Stored data

*** Begin section ***

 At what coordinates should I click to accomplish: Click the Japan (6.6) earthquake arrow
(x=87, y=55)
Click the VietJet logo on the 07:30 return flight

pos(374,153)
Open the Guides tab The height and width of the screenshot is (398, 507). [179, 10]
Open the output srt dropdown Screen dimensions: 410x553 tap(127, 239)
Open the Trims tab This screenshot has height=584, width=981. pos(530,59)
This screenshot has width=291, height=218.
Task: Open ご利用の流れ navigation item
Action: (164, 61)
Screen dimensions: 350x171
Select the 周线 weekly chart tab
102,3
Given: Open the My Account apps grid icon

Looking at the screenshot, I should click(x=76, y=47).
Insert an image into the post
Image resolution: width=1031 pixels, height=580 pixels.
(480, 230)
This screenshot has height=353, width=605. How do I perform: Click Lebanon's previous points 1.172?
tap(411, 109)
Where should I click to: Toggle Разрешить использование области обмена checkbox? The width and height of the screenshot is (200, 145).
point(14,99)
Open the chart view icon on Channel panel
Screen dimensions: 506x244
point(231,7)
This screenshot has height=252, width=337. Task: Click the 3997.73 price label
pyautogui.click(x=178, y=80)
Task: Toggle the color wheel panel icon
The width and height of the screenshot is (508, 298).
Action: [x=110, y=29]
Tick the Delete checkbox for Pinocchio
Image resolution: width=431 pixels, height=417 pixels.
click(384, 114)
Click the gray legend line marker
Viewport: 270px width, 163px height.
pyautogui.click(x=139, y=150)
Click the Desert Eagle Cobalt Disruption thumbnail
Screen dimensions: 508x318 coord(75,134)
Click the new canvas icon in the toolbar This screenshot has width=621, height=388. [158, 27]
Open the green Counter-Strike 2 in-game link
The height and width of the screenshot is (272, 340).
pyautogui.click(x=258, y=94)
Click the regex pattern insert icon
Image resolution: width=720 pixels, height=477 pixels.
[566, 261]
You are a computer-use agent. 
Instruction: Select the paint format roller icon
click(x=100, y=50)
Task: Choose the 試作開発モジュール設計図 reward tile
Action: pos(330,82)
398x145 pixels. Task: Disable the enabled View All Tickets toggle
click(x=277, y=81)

*** End section ***

## Task objective
Without skipping anything, transcribe every line above exactly.

## Response below
 At what coordinates should I click to accomplish: Click the Japan (6.6) earthquake arrow
(x=87, y=55)
Click the VietJet logo on the 07:30 return flight

pos(374,153)
Open the Guides tab The height and width of the screenshot is (398, 507). [179, 10]
Open the output srt dropdown Screen dimensions: 410x553 tap(127, 239)
Open the Trims tab This screenshot has height=584, width=981. pos(530,59)
This screenshot has width=291, height=218.
Task: Open ご利用の流れ navigation item
Action: (164, 61)
Screen dimensions: 350x171
Select the 周线 weekly chart tab
102,3
Given: Open the My Account apps grid icon

Looking at the screenshot, I should click(x=76, y=47).
Insert an image into the post
Image resolution: width=1031 pixels, height=580 pixels.
(480, 230)
This screenshot has height=353, width=605. How do I perform: Click Lebanon's previous points 1.172?
tap(411, 109)
Where should I click to: Toggle Разрешить использование области обмена checkbox? The width and height of the screenshot is (200, 145).
point(14,99)
Open the chart view icon on Channel panel
Screen dimensions: 506x244
point(231,7)
This screenshot has height=252, width=337. Task: Click the 3997.73 price label
pyautogui.click(x=178, y=80)
Task: Toggle the color wheel panel icon
The width and height of the screenshot is (508, 298).
Action: [x=110, y=29]
Tick the Delete checkbox for Pinocchio
Image resolution: width=431 pixels, height=417 pixels.
click(384, 114)
Click the gray legend line marker
Viewport: 270px width, 163px height.
pyautogui.click(x=139, y=150)
Click the Desert Eagle Cobalt Disruption thumbnail
Screen dimensions: 508x318 coord(75,134)
Click the new canvas icon in the toolbar This screenshot has width=621, height=388. [158, 27]
Open the green Counter-Strike 2 in-game link
The height and width of the screenshot is (272, 340).
pyautogui.click(x=258, y=94)
Click the regex pattern insert icon
Image resolution: width=720 pixels, height=477 pixels.
[566, 261]
You are a computer-use agent. 
Instruction: Select the paint format roller icon
click(x=100, y=50)
Task: Choose the 試作開発モジュール設計図 reward tile
Action: pos(330,82)
398x145 pixels. Task: Disable the enabled View All Tickets toggle
click(x=277, y=81)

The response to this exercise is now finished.